NEW YORK – New York State Governor Andrew Cuomo welcomed the New Year with a firey inaugural address at Ellis Island Tuesday.

“This federal government has sought to demonize our differences and make our diversity our greatest weakness rather than our greatest strength,” Cuomo said.
On Monday, Cuomo pardoned 22 immigrants at risk of deportation and commuted the sentences of seven people currently incarcerated. The Governor directly took jabs at President Trump in his 26-minute address.

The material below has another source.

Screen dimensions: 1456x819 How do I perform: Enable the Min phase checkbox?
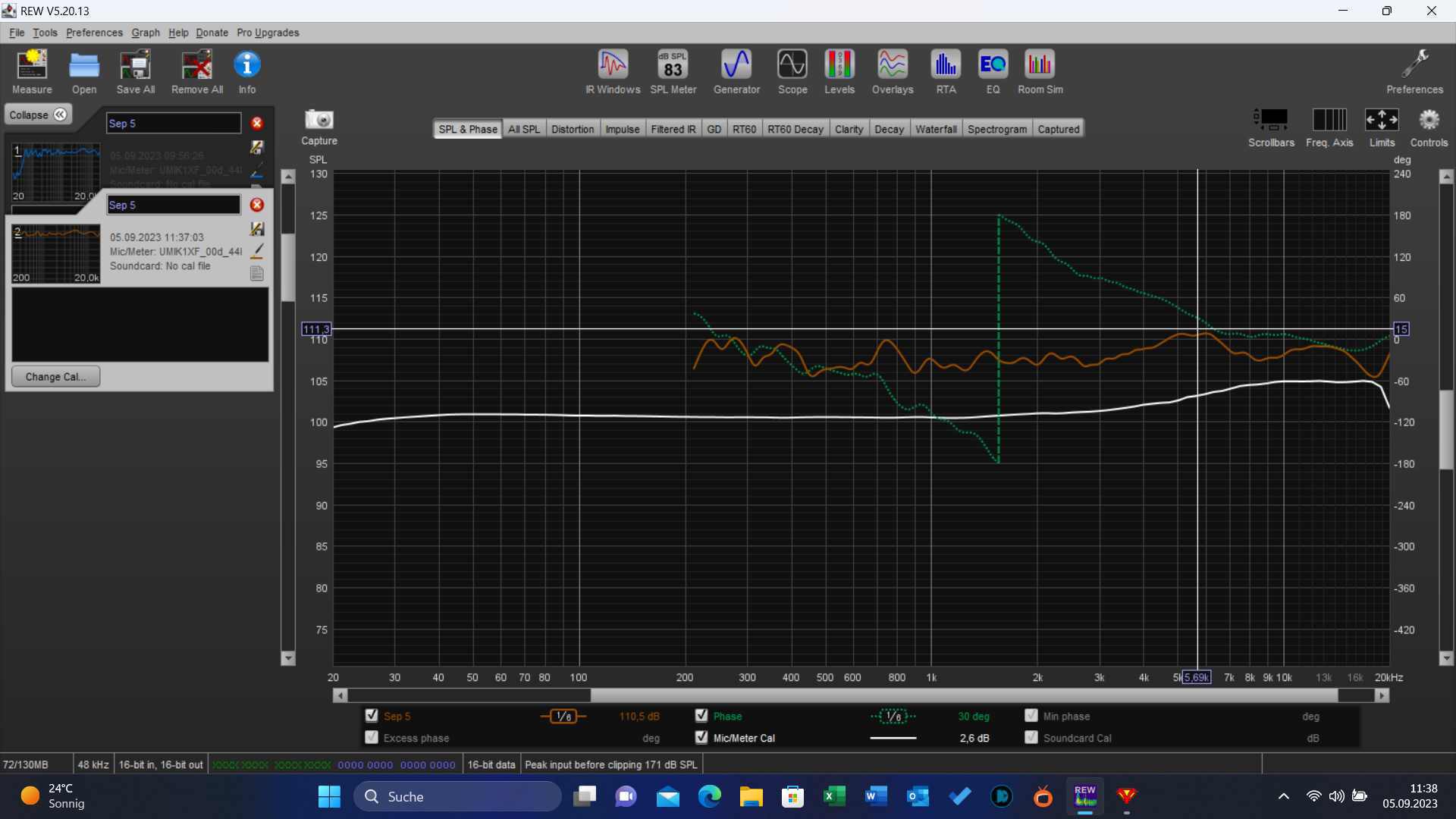tap(1031, 715)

“And New York will move forward and not by building a wall, my friends, but by building new bridges and building new airports,” Cuomo said.
The Governor spoke of fear and anger as a “cancer” that divides the nation and vowed to present the most progressive agenda New York has ever seen to a Democratic legislature, saying that until now felt he was fighting with one arm tied behind his back.
“There is no other nation that can threaten us Americans. The only threat is from within. It is the growing division among us,” Cuomo said.
Prior to his swearing in, a five-minute video played, reiterating a national motto adopted in 1776.
“Summed up in just three words, e pluburis unum, out of many, one,” he said.
The night was also a bittersweet reminder of his father, the late Mario Cuomo, who died exactly four years ago after hearing his son sworn in for a second term.
Also taking the oath to serve office were Comptroller Thomas DiNapoli, Lt. Gov. Kathy Hochul and the state’s newly elected Attorney General Letitia James.